▸ **Text passage**
SOARING HOUSING COST REACHES MOBILE HOME PARKS

The high cost of houses and apartment rents has pushed more people with low incomes into mobile home parks, where surging demand is driving up rents in what has become the last housing refuge for those of modest means. 

About 6 percent of U.S. residences are so-called “manufactured homes,” housing roughly 20 million Americans, according to the federal Consumer Financial Protection Bureau.  

Those numbers are on the rise as more and more people, especially retirees and low-income earners, are priced out of other places to live.

Historically, prices for the homes have ranged from around $25,000 in parts of the central U.S. to more than $125,000 in Washington state. Generally, they tend to be three to five times cheaper than conventional single-family homes, lender LendingTree reported.

However, during the COVID War, prices for manufactured housing jumped an average of 50 percent across the country, according to Bloomberg, compared to an average 22-percent rise in the cost of traditional single-family homes.

People in the parks usually own their homes but rent the land the homes are parked on. In the past, rents have increased 4 to 6 percent annually.

Now, in many parks around the U.S., those rents are rising 10 to 25 percent, Bloomberg found, also some are doubling or tripling.

Bloomberg cited the case of a park resident in Washington state who lives on food stamps and $860 a month in Social Security benefits.

▸ **Required work**
1. Transcribe the stretch of the mobile home parks article from "However, during the" through "6 percent annually.".
2. According to the mobile home parks article, what share of U.S. residences are manufactured homes?
3. Write the next part of the mobile home parks article, picking up after its last sentence.

▸ **Data block**
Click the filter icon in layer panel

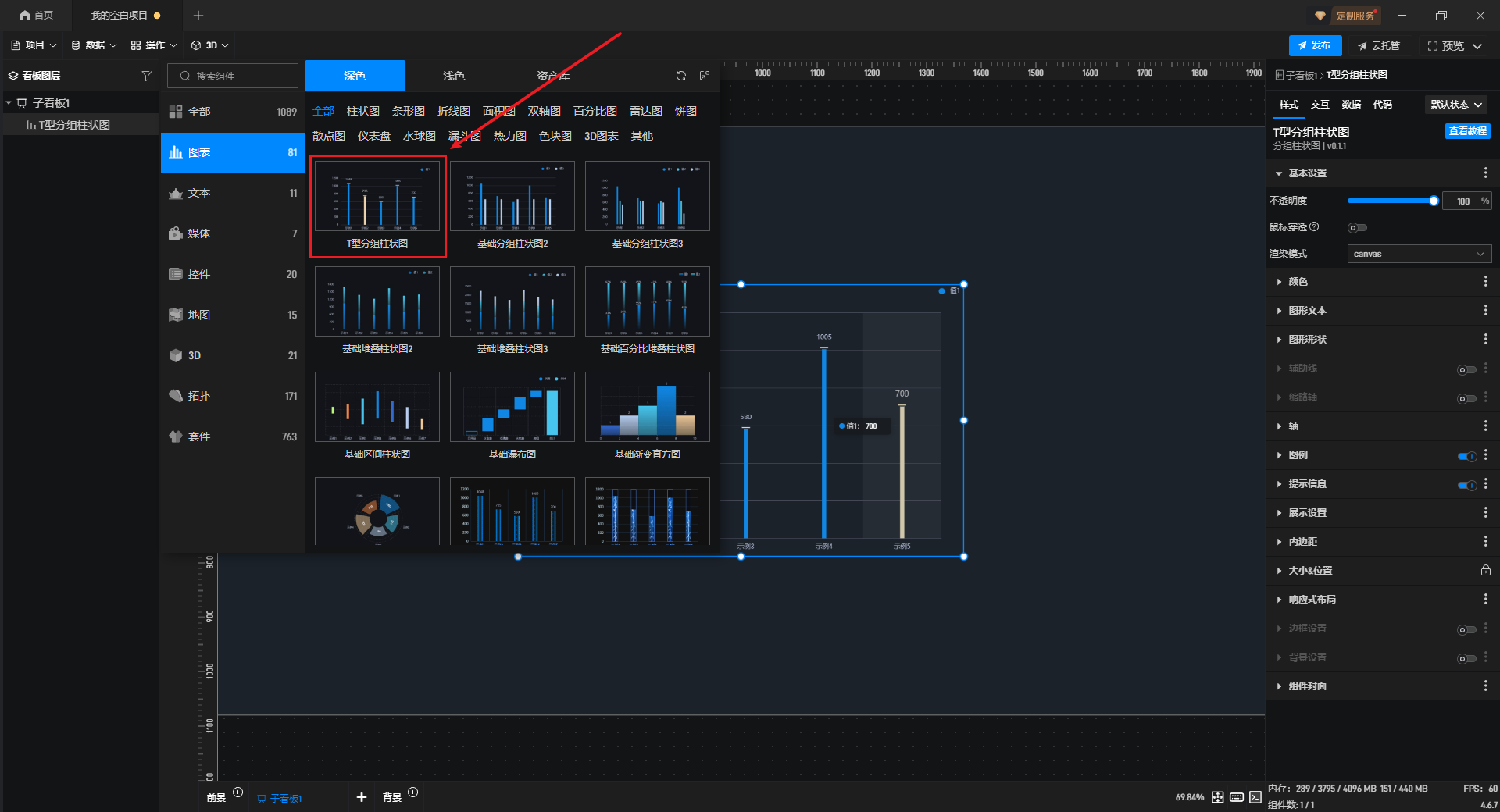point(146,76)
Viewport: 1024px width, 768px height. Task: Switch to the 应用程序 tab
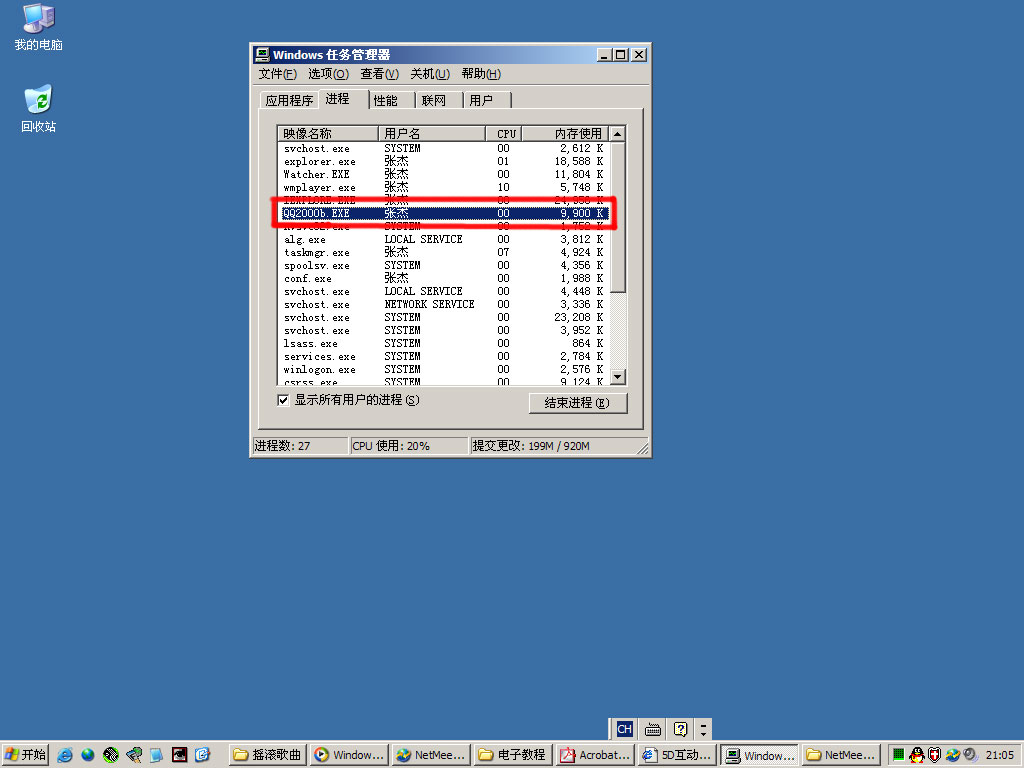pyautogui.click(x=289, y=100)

▸ **Outputs in order**
1.
However, during the COVID War, prices for manufactured housing jumped an average of 50 percent across the country, according to Bloomberg, compared to an average 22-percent rise in the cost of traditional single-family homes.

People in the parks usually own their homes but rent the land the homes are parked on. In the past, rents have increased 4 to 6 percent annually.

2. About 6 percent.

3.
Her land rent just went from $350 a month to $1,000

“Land prices are going up, housing costs are going up, and that’s spilling into mobile homes,” Casey Dawkins, a University of Maryland professor of urban studies, told Bloomberg.

“There’s also an overall shortage of affordable housing, particularly in cities and the suburbs around them,” he noted.

Many residents bought mobile homes because they were priced out of other housing options, Bloomberg found after interviewing dozens of people around the U.S.

Many had used their savings or taken mortgages to buy manufactured homes, which often have less value at resale than they did at purchase. 

Some residents now are considering moving to welfare motels, staying with friends, or living out of their cars while they look for something permanent that would be affordable, Bloomberg found.

Making things worse, private equity firms are sniffing around the parks.

The firms have grabbed hundreds of thousands of single-family houses during the past two years, turning them into pricey rentals as demand for homes and apartments has shot up.

We have documented this trend in articles including:

Now investment companies are looking to buy mobile home parks, either to turn them into condos or resorts or simply to squeeze more rent from the residents. 

Apollo Global Management, Carlyle Group, and Stockbridge Capital, have been gobbling up the parks for almost a decade, often arranging financing through government-involved lenders Fannie Mae and Freddie Mac. 

Often, one of the first things these new owners do is raise rents, Bloomberg said.

However, “when new owners come in, they’re doing infrastructure upgrades, they’re improving the streets, and adding amenities, all of which are very important as these communities age,” Lesli Gooch, CEO of the Manufactured Housing Institute trade group, told Bloomberg. 

“When a community does change hands, often it’s because of a significant need for improvement and a lack of capital from the existing owners to make such improvements,” she pointed out.

Few municipalities and states regulate rent increases in mobile home parks, although the rising crisis has drawn some effort.

Vermont now requires park owners to disclose to residents any plans to sell the parks and offer residents a chance to buy the property. (Many parks around the country have turned into co-ops in recent years.)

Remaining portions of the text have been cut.